LARNE principals have welcomed the Government’s decision to provide a major funding boost for schools that will avoid the need for hundreds of job losses.
Last week, the Larne Times reported that local schools were facing teacher redundancies as a result of multi-million pound cuts to the school budget.
But the Stormont Executive has since announced that an extra £120m of funding will be going into the schools budget over the coming three years, helping to plug the massive shortfall the Department of Education has been forced to deal with.
And while Larne Grammar School principal John Wilson said the cash windfall would relieve a lot of pressure in the short term, he warned that it would not be enough to completely erase the financial difficulties schools are facing.
“This extra £120m will certainly have a big impact on the budget deficit and will save many jobs in schools across Northern Ireland, which is undoubtedly good news,” he added.
“However, schools are still facing a substantial reduction in funding over the next few years. That, coupled with rising costs, means schools will have to contend with significant financial pressures in coming years.”
Mr Wilson also said it was “utterly deplorable” that teaching staff had spent months with the threat of job losses hanging over their heads.
“Teachers have been extremely anxious for some time now about the effects the budget cuts were going to have, and while they have now been given a reprieve, it came very late in the day.
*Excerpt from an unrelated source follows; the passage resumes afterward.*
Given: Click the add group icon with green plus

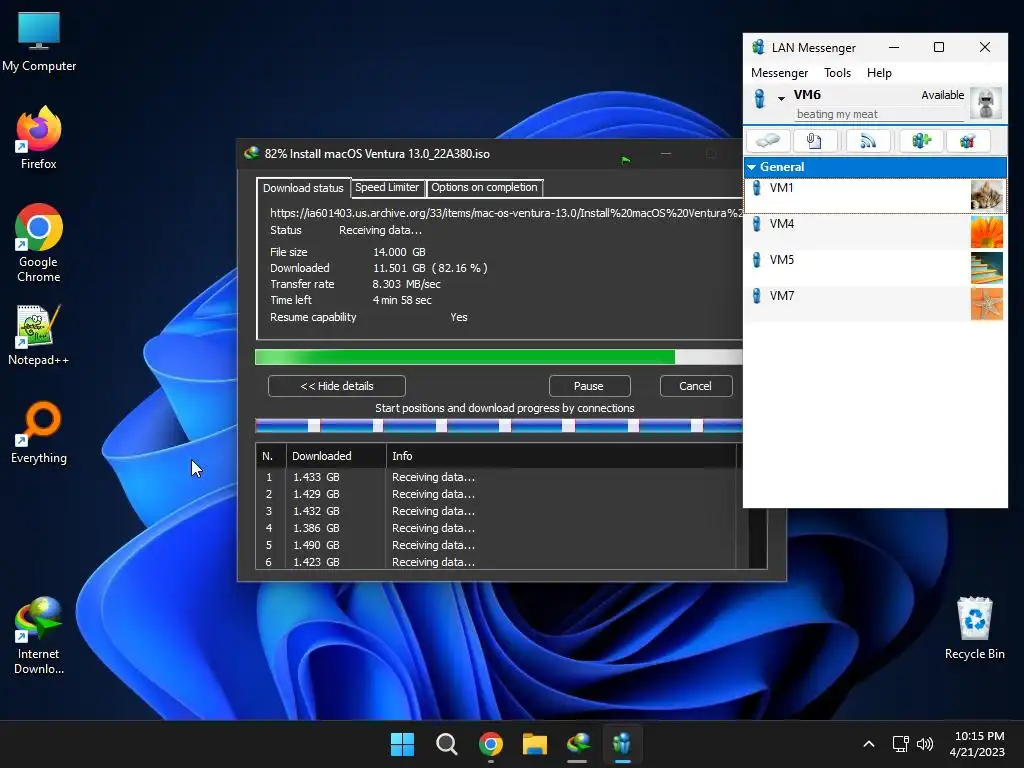Looking at the screenshot, I should [x=921, y=141].
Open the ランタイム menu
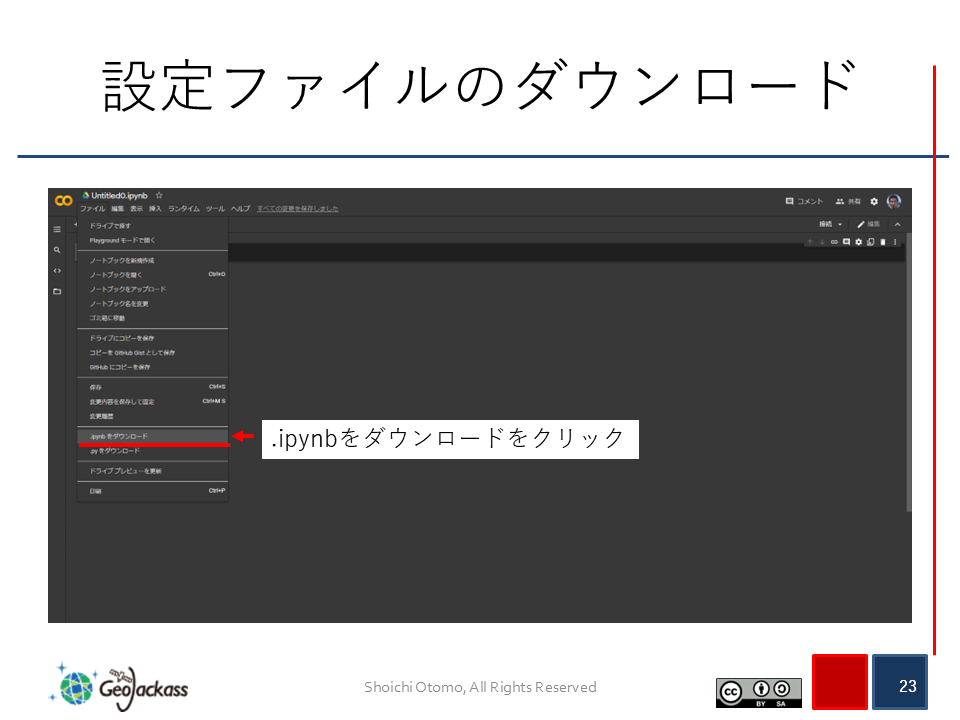 pos(183,209)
Some schools will have already informed staff that they are to be made redundant and I feel sorry for these people, as they will have gone through a lot of stress and mental anguish as a result.”
Larne High School principal John Armstrong - who last week predicted that he would be forced to axe at least half-a-dozen teachers due to planned budget cuts - said he was “very pleased” with the Government’s decision.
“There has been strong lobbying from schools against the cuts to our budget and it looks like it has paid off. This funding boost will avoid the need for teacher redundancies and other drastic reductions at schools across Northern Ireland.
“I suppose one positive thing that came out of this whole situation was that it made schools think more strategically about how they were spending their money. There are still rough economic waters ahead and schools will have no choice but to tighten their belts if they want to stay afloat,” Mr Armstrong added.